Quels dangers pour les enfants et les adolescents ?
Proposer une bière sans alcool à un enfant revient à banaliser l’alcool et à en minimiser la portée. Pour la psychiatre addictologue, les enfants et les adolescents doivent retarder au maximum leur exposition à l’alcool, car celui-ci peut avoir des effets très délétères sur un cerveau encore en construction. Le cerveau n’atteint sa maturité complète qu’autour de 25 ans : même si l’alcool est autorisé dès 18 ans, il est recommandé d’en consommer le moins possible jusqu’à cet âge.
Le message éducatif doit rester clair : la fête n’est pas synonyme d’alcool. Le fait de décapsuler une bouteille, de servir un verre et de trinquer avec une bière sans alcool reproduit tout un rituel qui constitue déjà une forme d’apprentissage à l’alcool. Les repères doivent rester distincts entre l’enfance et l’âge adulte : les enfants boivent des jus de fruits ou des sodas, pas des boissons qui ressemblent de près ou de loin à de l’alcool.
Dre Peybernard insiste même sur un point précis :
« J’irais même plus loin en déconseillant formellement aux parents de proposer à leurs enfants du Champomy ou des sodas goût mojito. »
Le risque principal est de faire baisser, à l’adolescence, le seuil d’interdit autour de l’alcool. Même si la plupart des bières 0,0 % affichent une teneur réelle comprise entre 0,01 et 0,03 %, ce niveau n’est pas strictement nul. Il contribue, selon elle, à éduquer le palais des enfants au goût et aux effets de l’alcool.
En pratique, le conseil est simple : laisser les enfants vivre leur vie d’enfant, avec des codes festifs qui n’incluent pas l’alcool, ni de près ni de loin.
Bière sans alcool et allaitement : est-ce différent ?
La situation n’est pas la même pendant l’allaitement.

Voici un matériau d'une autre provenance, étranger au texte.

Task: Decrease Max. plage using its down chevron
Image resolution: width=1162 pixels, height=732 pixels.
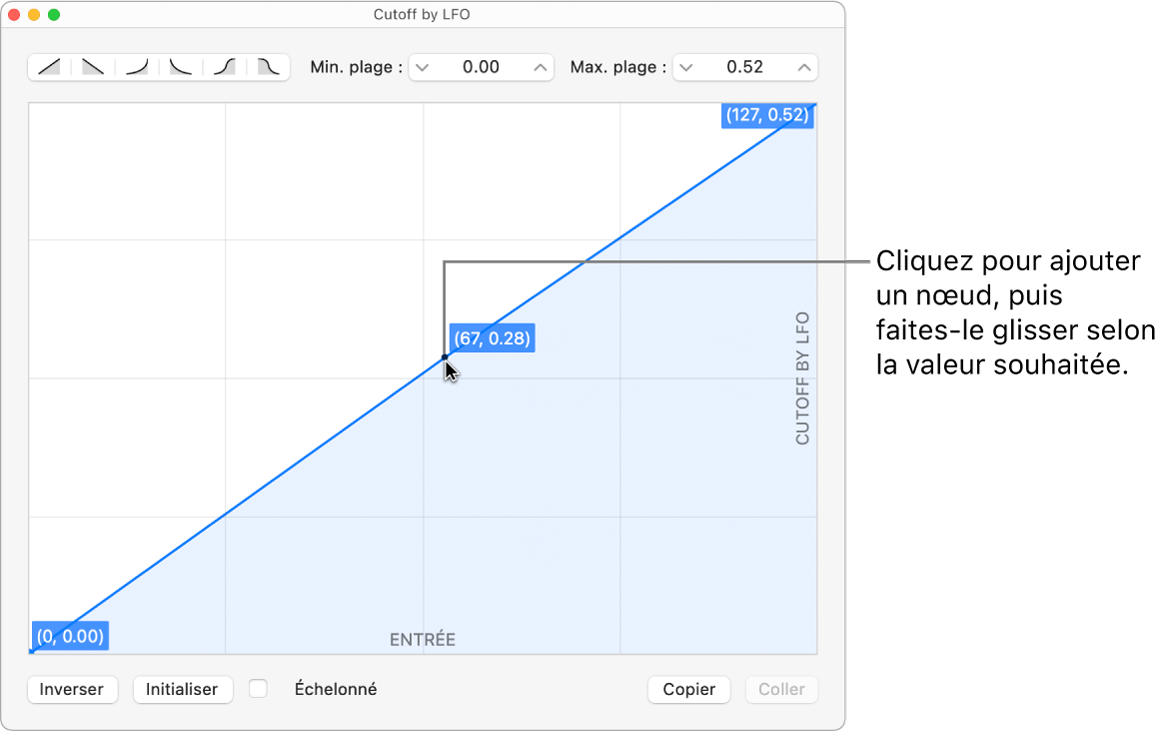Action: click(x=686, y=66)
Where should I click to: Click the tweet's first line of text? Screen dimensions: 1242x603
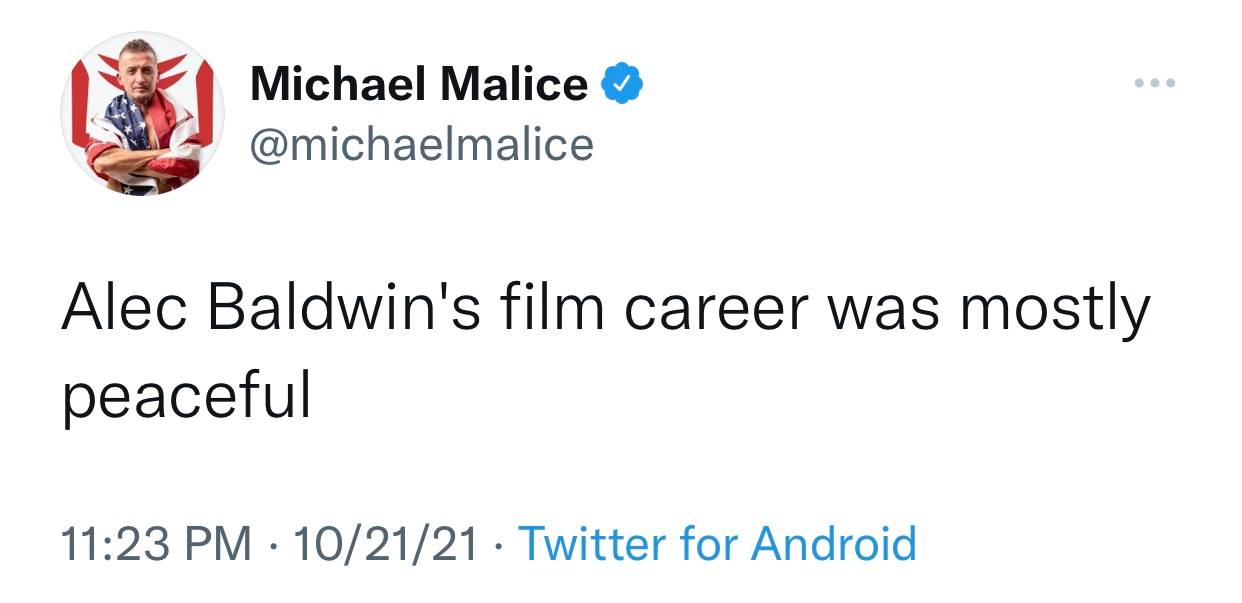(605, 310)
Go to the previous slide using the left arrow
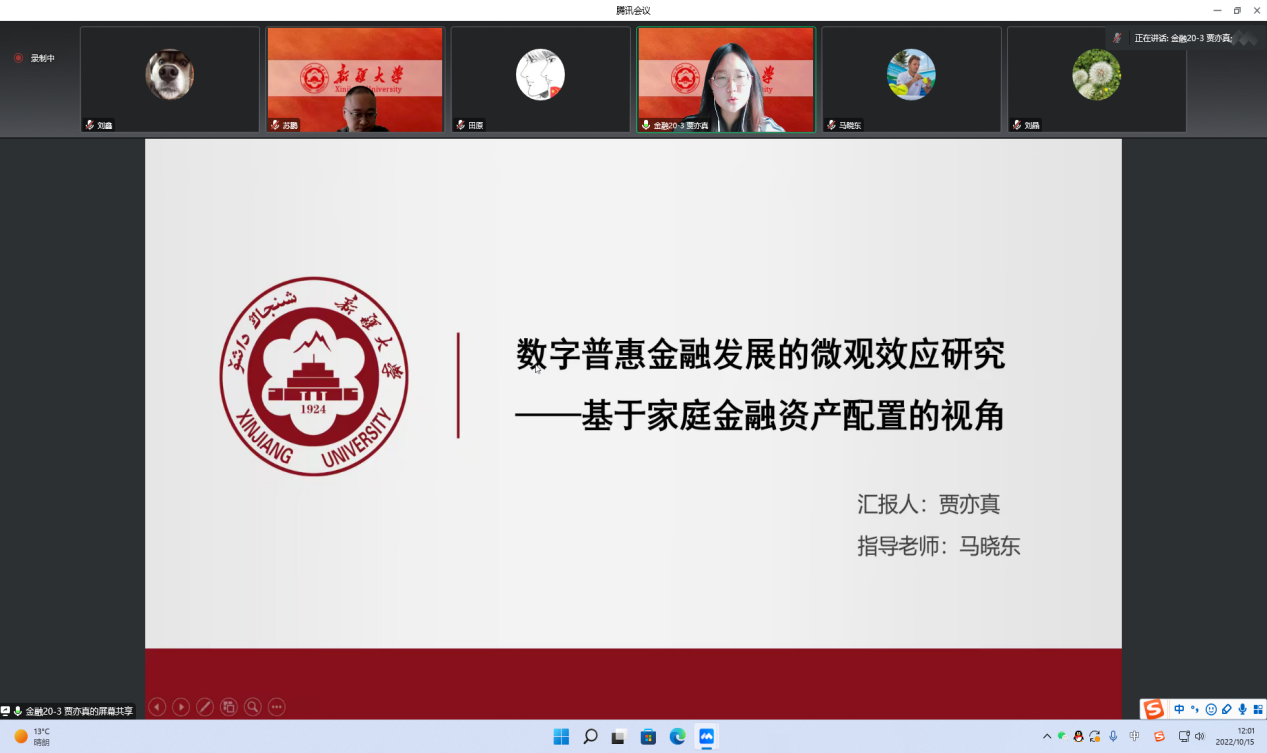Screen dimensions: 1267x753 pos(157,707)
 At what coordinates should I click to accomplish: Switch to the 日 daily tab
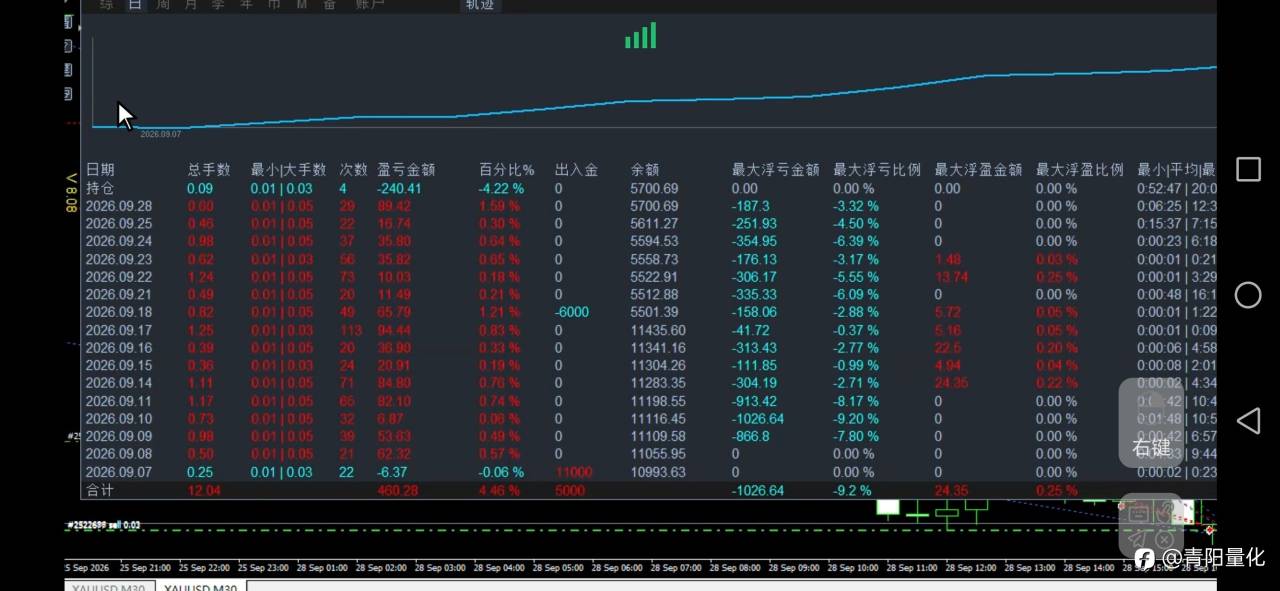(135, 5)
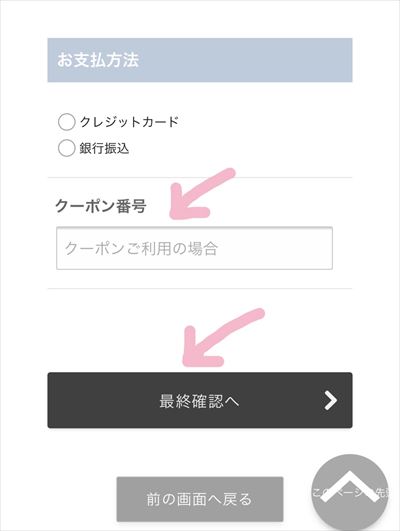
Task: Proceed with the 最終確認へ button
Action: point(200,400)
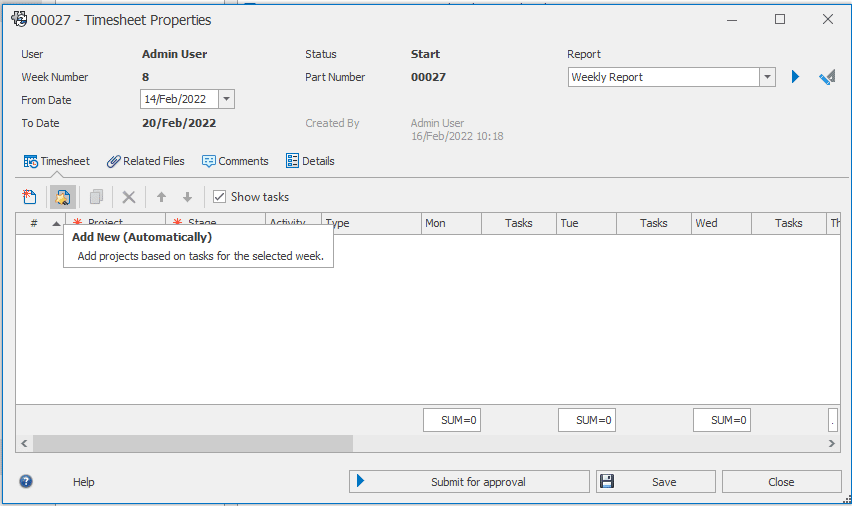Run the report with blue play icon
Viewport: 852px width, 506px height.
(x=796, y=77)
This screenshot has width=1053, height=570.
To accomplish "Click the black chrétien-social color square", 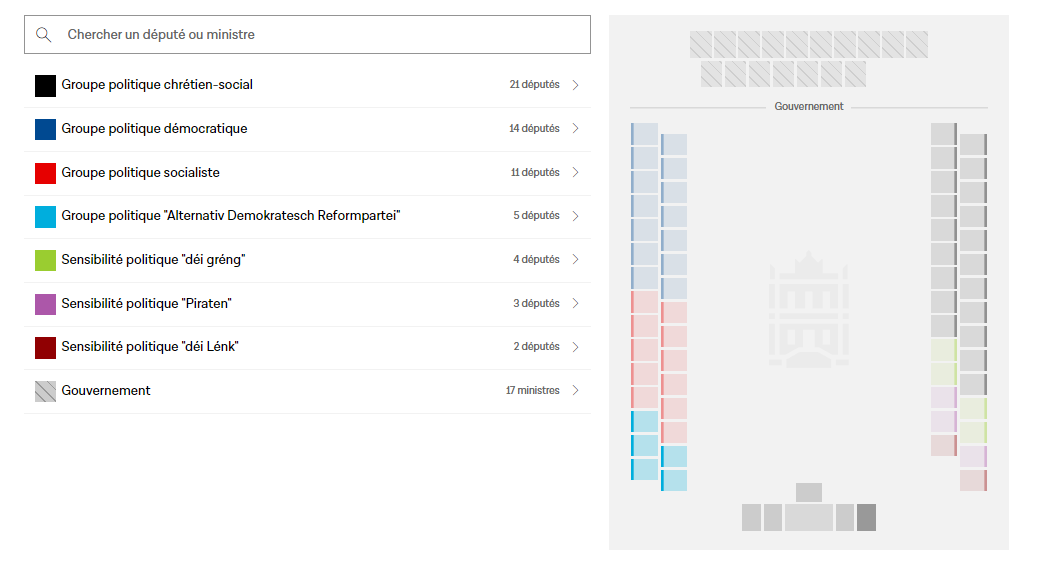I will (45, 85).
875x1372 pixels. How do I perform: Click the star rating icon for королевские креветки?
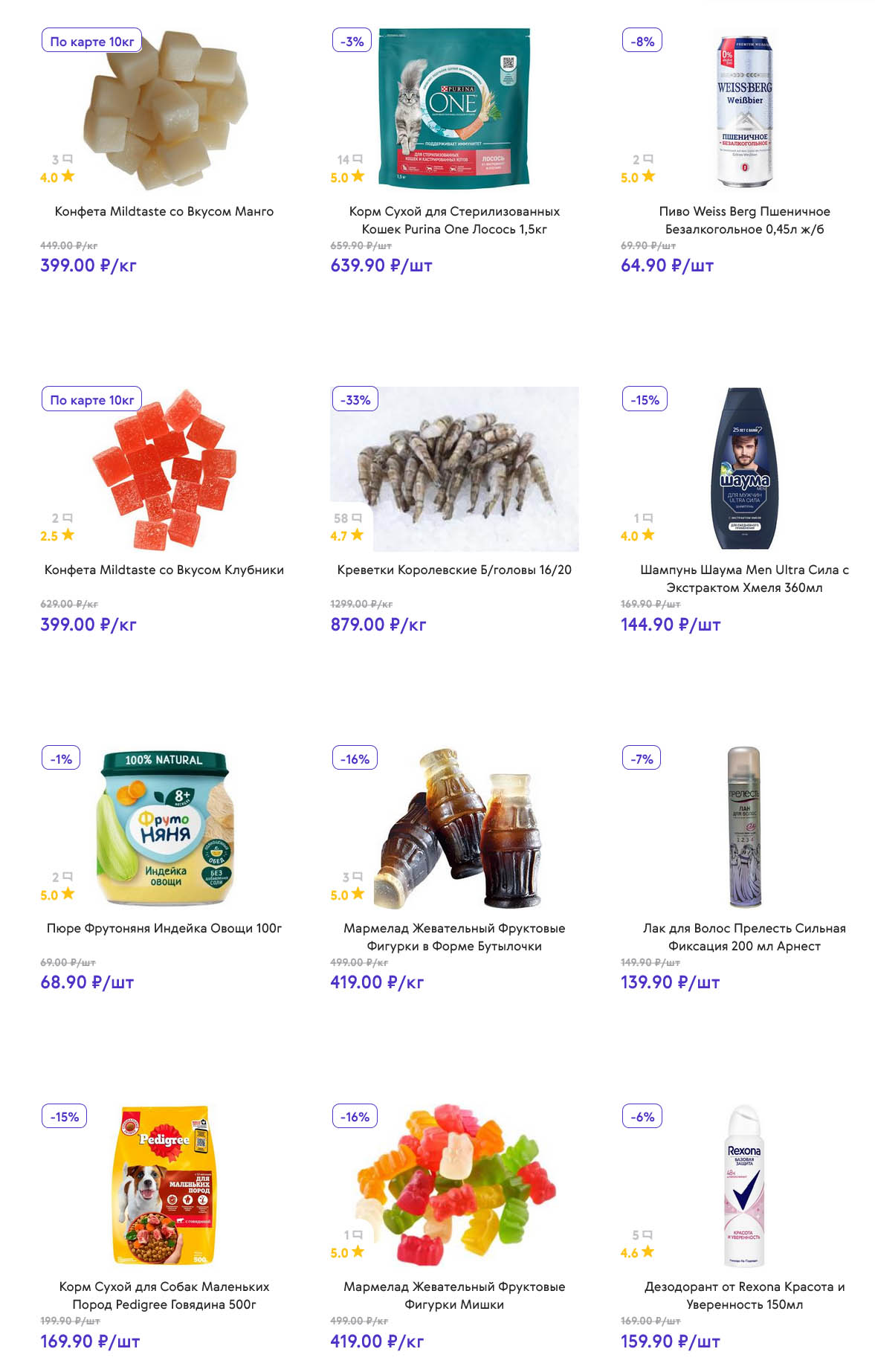click(358, 535)
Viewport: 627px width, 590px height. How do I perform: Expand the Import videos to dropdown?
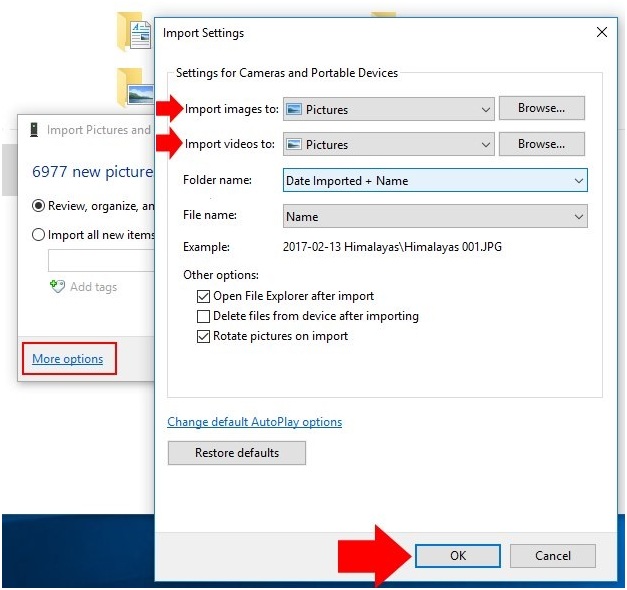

Ici, c’est la mère qui consomme la boisson, sans qu’il y ait de risque de mimétisme pour l’enfant à naître. De plus, le passage de traces d’alcool dans le lait maternel est extrêmement faible, voire négligeable.
Même avec une bière titrant 0,5 %, un verre de 250 ml contient seulement 1,25 ml d’alcool pur. Cette quantité est si faible qu’elle est quasiment entièrement métabolisée par l’organisme avant d’atteindre le lait maternel, surtout si la boisson est consommée lentement et pendant un repas. L’alcool passe ensuite dans le lait au même taux que dans le sang, mais à ces niveaux microscopiques, il s’agit de quantités indétectables ou physiologiquement insignifiantes pour le bébé.
Les autorités sanitaires, dont l’OMS et Santé publique France, recommandent néanmoins le zéro alcool pendant la grossesse et l’allaitement, afin d’éviter toute ambiguïté et toute banalisation. Dans cette logique, il est préférable d’opter pour des bières 0,0 % et de les réserver à des consommations exceptionnelles.
Un adolescent mineur peut-il boire une bière sans alcool avec ses parents ?
Pour les addictologues, la réponse est très nette : partager une bière, même sans alcool, avec un adolescent mineur est largement déconseillé. Ce geste banalise l’usage de l’alcool et en normalise les codes au sein de la famille. Il revient aux parents de fixer un cadre clair et de ne pas autoriser ce type de consommation.
La Dre Christelle Peybernard rappelle qu’il faut rester ferme, même si l’adolescent goûte probablement ses premières bières alcoolisées avec ses amis. Les parents ont un rôle essentiel : répéter que l’alcool, même à petite dose, peut nuire au développement du cerveau et qu’une consommation raisonnée et limitée reste indispensable, y compris une fois devenu majeur.
Elle souligne aussi l’importance d’aborder, avec bienveillance, les dangers du binge-drinking. Cette pratique, fréquente chez les adolescents, consiste à boire de grandes quantités d’alcool en très peu de temps. Elle peut laisser des séquelles importantes et perturber l’apprentissage scolaire.